= Fritz Lubrich =

German organist and composer

Fritz Lubrich (26 January 1888 – 15 April 1971) was a German organist and composer.

Lubrich was born in Neustädtel. His father (1862-1952) was a cantor and hymnologist. Lubrich jr. attended the teacher's seminar in Żagań from 1905 to 1908 and was appointed in 1907 at the University of Music and Theatre Leipzig, a student of Reger and Straube. At the end of his studies he received the Arthur Nikisch Prize for composition.

From 1911 to 1919 Lubrich was a music teacher at the Protestant Teachers' Seminar in Bielsko-Biała, and in 1917 he received the Austrian title of professor. In 1919 Lubrich became chief organist at the Pauluskirche in Breslau. In 1923 he also received the German and Polish professorial titles. In the 1920s, Lubrich became organist at the Church of the Resurrection, Katowice. After the Second World War he went to Hamburg and continued his work as an organist and pedagogue.

Among Lubricht students were Engelbert Hilbich, Günter Bialas, Gerd Zacher and Kurt Schwaen.

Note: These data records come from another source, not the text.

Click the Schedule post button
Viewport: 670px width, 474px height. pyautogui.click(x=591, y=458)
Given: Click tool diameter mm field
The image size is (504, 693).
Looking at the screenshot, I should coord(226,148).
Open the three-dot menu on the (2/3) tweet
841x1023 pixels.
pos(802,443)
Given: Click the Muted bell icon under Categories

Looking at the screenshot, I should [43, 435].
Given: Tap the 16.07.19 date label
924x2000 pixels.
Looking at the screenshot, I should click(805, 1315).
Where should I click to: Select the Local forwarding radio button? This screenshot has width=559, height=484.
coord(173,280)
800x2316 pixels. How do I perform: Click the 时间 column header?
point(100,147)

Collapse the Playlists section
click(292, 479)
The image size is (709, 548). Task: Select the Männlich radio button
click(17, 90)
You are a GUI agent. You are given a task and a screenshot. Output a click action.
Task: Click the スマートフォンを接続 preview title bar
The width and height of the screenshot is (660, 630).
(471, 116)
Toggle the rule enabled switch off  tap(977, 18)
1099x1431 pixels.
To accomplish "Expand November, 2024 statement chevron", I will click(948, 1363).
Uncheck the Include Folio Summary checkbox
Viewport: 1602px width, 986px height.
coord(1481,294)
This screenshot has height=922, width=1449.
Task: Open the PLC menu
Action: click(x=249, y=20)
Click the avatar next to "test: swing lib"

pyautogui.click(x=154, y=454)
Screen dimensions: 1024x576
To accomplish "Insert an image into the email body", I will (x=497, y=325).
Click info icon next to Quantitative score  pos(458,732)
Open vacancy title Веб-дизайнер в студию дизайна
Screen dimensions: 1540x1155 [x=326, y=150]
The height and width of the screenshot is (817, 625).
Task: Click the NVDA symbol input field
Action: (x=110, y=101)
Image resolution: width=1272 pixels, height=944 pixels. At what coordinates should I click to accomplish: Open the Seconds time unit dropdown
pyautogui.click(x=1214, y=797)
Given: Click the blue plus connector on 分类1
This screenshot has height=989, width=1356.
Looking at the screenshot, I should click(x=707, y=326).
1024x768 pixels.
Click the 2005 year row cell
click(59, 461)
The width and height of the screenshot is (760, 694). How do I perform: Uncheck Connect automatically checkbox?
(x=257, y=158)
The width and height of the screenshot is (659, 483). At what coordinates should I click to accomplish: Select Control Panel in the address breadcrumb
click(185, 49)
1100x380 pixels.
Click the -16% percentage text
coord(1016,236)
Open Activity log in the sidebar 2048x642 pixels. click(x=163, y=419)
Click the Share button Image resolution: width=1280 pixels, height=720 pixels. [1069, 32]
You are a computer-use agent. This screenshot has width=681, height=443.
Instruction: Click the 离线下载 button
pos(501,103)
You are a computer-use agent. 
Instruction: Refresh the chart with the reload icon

Lubricht died in Hamburg at age 83.

== Work ==
- Kyrie eleison (Charakterstück in D), Op. 9 (1909)
- Drei Stücke, Op. 13 (1911)
- Drei Stimmungsbilder Op. 24 (1912)
- Fünf Choral-Improvisationen, (1912)
- Drei romantische Tonstücke (after three pictures by Arnold Böcklin), Op. 37 (1913), dedicated to Charles-Marie Widor
- Totenklage, Op. 46 (1914)
- Sphärenmusik in der Weihenacht, Op. 50 (1914).